# Found Cazna a new tool.



## Checkers (Jun 25, 2010)

Awesome, especially when you shoot a little too much juice to it and it rips the truss right off the wall lol.


----------



## silverstilts (Oct 15, 2008)

Might work good if you only have one sheet to put up looks a little slow to me and what about setting the board up there? Would the board still stay in place on a vault? Kinda bulky and awkward, couldn't just throw that in the back of the work vehicle damn novices any way.


----------



## Kiwiman (Jun 14, 2008)

Kinda reminds me of Tim the Tool man with his pneumatic stilts.


----------



## cazna (Mar 28, 2010)

Looks clever dosnt it checkers, I reckon this dudes got it goin on:thumbsup: And yes, I would try both :thumbup:


----------



## Justa Hick (Nov 23, 2008)

I would never let this on my job. On your hands and knees under 50-80 pound sheet held up by a 2x12? Osha disaster waiting to happen. Just use the yellow crank ups. They hold the sheep fairly safely. Better yet get a pair of guys who know what they are doing. My old hangers hung 100 sheets a man a day in cobby two story small room townhomes.


----------



## 2buckcanuck (Jul 9, 2010)

Justa Hick said:


> I would never let this on my job. On your hands and knees under 50-80 pound sheet held up by a 2x12? Osha disaster waiting to happen. Just use the yellow crank ups. They hold the sheep fairly safely. Better yet get a pair of guys who know what they are doing. My old hangers hung 100 sheets a man a day in cobby two story small room townhomes.

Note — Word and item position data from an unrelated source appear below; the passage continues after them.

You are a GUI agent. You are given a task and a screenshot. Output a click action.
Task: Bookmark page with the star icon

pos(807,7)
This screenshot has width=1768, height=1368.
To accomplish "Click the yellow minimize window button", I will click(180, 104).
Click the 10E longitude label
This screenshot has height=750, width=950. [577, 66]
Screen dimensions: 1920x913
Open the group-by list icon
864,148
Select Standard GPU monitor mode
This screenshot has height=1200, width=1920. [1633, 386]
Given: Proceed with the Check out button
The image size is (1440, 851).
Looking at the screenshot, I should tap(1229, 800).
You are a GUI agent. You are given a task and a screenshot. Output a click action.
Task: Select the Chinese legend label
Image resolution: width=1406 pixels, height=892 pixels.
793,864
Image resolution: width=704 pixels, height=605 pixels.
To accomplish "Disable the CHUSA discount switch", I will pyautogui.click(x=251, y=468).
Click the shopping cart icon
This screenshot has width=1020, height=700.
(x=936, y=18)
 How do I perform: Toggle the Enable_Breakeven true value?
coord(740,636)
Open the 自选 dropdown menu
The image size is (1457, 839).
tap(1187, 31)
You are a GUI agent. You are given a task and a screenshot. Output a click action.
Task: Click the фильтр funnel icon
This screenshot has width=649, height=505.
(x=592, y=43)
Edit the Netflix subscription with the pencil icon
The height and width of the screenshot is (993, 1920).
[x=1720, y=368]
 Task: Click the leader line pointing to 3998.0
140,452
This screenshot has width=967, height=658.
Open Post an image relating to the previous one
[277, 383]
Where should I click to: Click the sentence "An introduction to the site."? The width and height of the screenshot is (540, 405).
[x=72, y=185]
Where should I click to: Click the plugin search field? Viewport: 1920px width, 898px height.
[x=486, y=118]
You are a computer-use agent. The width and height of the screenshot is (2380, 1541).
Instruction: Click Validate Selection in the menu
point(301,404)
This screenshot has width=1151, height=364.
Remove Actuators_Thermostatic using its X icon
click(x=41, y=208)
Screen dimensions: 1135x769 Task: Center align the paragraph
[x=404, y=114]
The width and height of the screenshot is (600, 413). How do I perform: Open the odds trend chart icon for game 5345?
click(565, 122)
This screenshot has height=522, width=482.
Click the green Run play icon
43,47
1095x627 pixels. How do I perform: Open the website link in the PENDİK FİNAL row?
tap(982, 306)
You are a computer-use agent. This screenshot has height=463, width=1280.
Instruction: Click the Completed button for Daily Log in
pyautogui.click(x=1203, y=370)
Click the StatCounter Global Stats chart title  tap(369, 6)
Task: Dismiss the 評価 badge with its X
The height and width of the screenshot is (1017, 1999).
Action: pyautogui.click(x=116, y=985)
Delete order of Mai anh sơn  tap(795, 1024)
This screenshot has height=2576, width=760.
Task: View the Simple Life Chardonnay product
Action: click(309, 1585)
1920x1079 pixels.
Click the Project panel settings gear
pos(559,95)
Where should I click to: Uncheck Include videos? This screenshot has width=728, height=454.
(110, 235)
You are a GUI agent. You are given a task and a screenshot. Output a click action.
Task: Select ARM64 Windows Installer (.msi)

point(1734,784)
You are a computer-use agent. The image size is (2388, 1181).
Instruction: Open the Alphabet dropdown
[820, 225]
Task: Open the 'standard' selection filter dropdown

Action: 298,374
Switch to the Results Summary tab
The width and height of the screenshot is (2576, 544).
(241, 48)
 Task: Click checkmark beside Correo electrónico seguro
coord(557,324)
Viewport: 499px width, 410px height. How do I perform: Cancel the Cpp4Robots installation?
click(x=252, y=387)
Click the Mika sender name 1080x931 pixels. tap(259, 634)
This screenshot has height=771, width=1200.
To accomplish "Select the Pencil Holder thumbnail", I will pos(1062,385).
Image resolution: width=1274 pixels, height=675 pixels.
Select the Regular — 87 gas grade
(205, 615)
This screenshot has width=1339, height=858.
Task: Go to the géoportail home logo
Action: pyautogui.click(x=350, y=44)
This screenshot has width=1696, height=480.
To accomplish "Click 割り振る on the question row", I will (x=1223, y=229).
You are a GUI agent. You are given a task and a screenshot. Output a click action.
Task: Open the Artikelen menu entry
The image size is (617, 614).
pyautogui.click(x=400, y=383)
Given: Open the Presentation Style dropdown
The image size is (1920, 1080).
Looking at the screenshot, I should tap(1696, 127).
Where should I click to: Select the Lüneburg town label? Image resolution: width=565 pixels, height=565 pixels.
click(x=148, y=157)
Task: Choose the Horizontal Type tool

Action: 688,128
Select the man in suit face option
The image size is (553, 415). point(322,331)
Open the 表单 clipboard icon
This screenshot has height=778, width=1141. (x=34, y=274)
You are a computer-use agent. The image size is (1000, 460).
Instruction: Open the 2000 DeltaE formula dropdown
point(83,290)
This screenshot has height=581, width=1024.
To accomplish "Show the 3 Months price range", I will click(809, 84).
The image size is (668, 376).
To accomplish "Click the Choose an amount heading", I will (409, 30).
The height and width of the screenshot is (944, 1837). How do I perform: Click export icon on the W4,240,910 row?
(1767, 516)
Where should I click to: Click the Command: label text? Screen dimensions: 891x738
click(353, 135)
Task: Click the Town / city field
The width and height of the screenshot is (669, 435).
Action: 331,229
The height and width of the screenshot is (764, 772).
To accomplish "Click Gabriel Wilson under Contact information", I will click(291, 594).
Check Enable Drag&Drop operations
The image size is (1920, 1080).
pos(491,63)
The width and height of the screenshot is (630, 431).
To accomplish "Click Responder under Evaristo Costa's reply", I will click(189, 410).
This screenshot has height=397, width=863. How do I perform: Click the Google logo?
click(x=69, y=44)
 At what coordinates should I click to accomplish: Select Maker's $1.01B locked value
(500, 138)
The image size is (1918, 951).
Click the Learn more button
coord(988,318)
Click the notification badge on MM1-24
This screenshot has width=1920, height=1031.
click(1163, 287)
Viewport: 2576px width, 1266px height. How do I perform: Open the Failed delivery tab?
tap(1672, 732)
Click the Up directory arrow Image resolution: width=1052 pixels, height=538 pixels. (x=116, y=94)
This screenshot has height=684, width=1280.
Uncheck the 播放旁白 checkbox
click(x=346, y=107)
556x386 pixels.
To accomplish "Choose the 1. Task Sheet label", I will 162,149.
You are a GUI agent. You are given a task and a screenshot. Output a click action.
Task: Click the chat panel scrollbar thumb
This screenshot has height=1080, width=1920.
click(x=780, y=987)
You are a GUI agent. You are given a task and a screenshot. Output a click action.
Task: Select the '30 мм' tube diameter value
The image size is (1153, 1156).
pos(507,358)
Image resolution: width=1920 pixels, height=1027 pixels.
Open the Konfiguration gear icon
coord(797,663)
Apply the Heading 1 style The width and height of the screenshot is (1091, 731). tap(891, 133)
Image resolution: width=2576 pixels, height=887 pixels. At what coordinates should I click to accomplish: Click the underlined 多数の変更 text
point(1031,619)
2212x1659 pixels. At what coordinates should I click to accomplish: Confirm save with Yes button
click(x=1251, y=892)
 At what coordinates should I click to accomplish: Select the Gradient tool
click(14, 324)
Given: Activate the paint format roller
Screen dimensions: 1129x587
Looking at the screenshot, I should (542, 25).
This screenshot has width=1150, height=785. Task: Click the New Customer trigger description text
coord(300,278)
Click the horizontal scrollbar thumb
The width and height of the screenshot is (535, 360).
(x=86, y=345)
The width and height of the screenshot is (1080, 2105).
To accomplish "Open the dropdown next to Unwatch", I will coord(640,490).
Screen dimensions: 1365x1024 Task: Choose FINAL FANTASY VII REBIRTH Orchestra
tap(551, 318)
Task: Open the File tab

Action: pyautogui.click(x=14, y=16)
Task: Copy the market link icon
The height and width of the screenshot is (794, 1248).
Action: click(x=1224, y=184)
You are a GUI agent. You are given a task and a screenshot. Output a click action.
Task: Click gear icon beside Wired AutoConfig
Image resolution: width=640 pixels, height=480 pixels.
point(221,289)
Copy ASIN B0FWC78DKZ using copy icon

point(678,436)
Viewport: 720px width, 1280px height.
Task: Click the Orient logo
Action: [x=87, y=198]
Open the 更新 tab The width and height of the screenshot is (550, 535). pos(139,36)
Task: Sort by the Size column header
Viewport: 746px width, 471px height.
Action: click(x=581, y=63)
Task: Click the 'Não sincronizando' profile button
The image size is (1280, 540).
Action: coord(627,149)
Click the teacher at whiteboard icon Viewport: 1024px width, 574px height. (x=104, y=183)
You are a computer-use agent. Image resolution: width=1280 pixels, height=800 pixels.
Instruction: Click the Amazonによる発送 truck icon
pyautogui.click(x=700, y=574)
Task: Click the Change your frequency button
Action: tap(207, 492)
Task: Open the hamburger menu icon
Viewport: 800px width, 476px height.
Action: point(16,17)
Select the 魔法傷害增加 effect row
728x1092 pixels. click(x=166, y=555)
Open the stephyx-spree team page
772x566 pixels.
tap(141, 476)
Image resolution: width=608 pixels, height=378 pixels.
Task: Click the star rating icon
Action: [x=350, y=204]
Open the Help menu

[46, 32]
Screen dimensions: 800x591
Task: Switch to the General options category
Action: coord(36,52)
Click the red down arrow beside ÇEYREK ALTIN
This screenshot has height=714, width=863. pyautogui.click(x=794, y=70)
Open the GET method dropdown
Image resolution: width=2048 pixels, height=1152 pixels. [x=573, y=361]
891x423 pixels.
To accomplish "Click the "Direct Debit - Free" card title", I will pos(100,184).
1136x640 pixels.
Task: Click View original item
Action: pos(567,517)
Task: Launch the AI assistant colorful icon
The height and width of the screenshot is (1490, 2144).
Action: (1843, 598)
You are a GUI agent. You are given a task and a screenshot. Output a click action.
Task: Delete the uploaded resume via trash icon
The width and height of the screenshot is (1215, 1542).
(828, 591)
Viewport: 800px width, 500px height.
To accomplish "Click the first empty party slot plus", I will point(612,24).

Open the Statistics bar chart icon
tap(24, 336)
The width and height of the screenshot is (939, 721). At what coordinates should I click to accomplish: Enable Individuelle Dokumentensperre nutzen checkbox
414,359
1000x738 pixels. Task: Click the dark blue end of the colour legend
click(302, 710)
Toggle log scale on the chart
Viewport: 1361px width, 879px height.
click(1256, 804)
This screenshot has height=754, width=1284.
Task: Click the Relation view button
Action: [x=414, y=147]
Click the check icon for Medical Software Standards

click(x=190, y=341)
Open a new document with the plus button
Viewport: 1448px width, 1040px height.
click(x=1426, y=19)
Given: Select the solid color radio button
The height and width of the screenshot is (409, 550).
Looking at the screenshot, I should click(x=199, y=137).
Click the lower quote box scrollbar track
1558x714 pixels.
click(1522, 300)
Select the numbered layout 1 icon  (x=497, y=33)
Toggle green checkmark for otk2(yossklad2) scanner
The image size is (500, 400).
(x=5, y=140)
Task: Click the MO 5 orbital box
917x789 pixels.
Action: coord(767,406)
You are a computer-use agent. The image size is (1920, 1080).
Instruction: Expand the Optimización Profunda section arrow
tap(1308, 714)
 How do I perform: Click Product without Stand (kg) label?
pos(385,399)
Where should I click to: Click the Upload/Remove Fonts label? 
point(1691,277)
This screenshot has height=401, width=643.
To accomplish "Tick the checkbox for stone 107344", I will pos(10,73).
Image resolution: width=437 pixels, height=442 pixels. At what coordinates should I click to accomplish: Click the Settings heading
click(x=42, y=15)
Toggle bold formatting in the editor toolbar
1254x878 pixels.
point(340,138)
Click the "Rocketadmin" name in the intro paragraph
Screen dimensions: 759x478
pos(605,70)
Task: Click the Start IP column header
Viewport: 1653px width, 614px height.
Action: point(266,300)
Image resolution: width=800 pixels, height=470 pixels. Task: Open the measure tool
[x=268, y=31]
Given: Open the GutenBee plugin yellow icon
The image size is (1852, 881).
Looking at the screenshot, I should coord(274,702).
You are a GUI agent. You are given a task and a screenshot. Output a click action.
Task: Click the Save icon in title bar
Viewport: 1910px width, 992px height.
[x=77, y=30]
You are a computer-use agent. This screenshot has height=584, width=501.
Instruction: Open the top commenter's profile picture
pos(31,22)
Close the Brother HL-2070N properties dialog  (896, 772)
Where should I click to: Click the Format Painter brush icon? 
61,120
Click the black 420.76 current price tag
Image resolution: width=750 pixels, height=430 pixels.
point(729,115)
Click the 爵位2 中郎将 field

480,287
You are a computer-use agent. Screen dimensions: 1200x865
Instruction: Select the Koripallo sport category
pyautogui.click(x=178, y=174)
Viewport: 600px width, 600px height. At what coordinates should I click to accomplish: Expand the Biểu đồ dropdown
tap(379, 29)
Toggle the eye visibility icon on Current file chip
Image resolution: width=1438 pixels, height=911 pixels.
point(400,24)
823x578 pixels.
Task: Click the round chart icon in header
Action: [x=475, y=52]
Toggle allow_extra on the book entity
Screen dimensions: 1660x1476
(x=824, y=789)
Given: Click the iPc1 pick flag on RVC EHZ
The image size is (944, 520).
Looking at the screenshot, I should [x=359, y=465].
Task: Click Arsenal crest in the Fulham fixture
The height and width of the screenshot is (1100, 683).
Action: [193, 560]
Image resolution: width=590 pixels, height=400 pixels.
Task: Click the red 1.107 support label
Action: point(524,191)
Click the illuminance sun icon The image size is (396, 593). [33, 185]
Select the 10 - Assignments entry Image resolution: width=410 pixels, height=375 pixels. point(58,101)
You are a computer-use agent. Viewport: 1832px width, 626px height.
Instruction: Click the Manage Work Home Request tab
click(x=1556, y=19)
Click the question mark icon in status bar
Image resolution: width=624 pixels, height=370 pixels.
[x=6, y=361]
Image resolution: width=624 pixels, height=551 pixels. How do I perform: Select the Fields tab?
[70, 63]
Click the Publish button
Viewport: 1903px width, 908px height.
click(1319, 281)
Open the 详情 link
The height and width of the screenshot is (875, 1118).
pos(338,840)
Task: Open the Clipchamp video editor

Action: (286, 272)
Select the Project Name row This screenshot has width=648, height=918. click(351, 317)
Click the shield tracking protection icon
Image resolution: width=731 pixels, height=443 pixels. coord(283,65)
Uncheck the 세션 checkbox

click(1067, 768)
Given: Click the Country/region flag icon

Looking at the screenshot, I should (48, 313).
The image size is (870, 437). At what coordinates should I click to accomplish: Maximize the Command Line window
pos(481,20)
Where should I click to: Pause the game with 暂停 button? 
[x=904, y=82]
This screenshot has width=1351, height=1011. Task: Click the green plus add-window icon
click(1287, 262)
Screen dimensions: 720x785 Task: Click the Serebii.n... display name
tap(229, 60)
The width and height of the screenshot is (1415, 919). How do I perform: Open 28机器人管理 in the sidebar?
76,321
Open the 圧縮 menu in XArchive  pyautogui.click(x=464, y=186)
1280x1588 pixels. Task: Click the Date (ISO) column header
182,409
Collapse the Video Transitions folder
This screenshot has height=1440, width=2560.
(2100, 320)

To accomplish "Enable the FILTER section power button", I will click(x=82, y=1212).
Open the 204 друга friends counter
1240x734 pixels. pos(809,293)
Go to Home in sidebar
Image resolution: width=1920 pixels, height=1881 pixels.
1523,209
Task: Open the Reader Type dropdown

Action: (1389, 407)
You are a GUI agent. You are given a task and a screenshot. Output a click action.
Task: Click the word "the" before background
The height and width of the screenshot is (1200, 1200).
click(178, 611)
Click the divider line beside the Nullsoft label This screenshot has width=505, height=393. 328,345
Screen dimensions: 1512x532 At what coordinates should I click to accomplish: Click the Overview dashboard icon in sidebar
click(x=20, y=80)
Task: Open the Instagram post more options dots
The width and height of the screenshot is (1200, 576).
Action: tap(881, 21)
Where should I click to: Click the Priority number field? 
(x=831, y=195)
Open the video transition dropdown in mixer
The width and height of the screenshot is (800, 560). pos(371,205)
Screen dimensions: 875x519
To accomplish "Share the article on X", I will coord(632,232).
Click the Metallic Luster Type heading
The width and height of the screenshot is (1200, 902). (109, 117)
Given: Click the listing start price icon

They hold the sheep fairly safely
the sale of drywall lifts are going to sky rocket in kiwi land now:whistling2:


----------



## carpentaper (Feb 28, 2009)

i knew you wouldn't miss it 2buck.


----------



## STOTLE DRYWALL (Mar 22, 2011)

I am all for doing things by one's self, but looks as if the sheep will die of old age before reaching the ceiling.


----------



## moore (Dec 2, 2010)

cazna said:


> Looks clever dosnt it checkers, I reckon this dudes got it goin on:thumbsup: And yes, I would try both :thumbup:
> 
> http://www.youtube.com/watch?v=TkrRblKLvJw&feature=related


I've seen this before . the guys got it going on. board gets a little scared up ,,but oh well ,, no hanging bill! ,and a scaffold to boot. not OSHA approved,,,. but I'd use it. :thumbup:


----------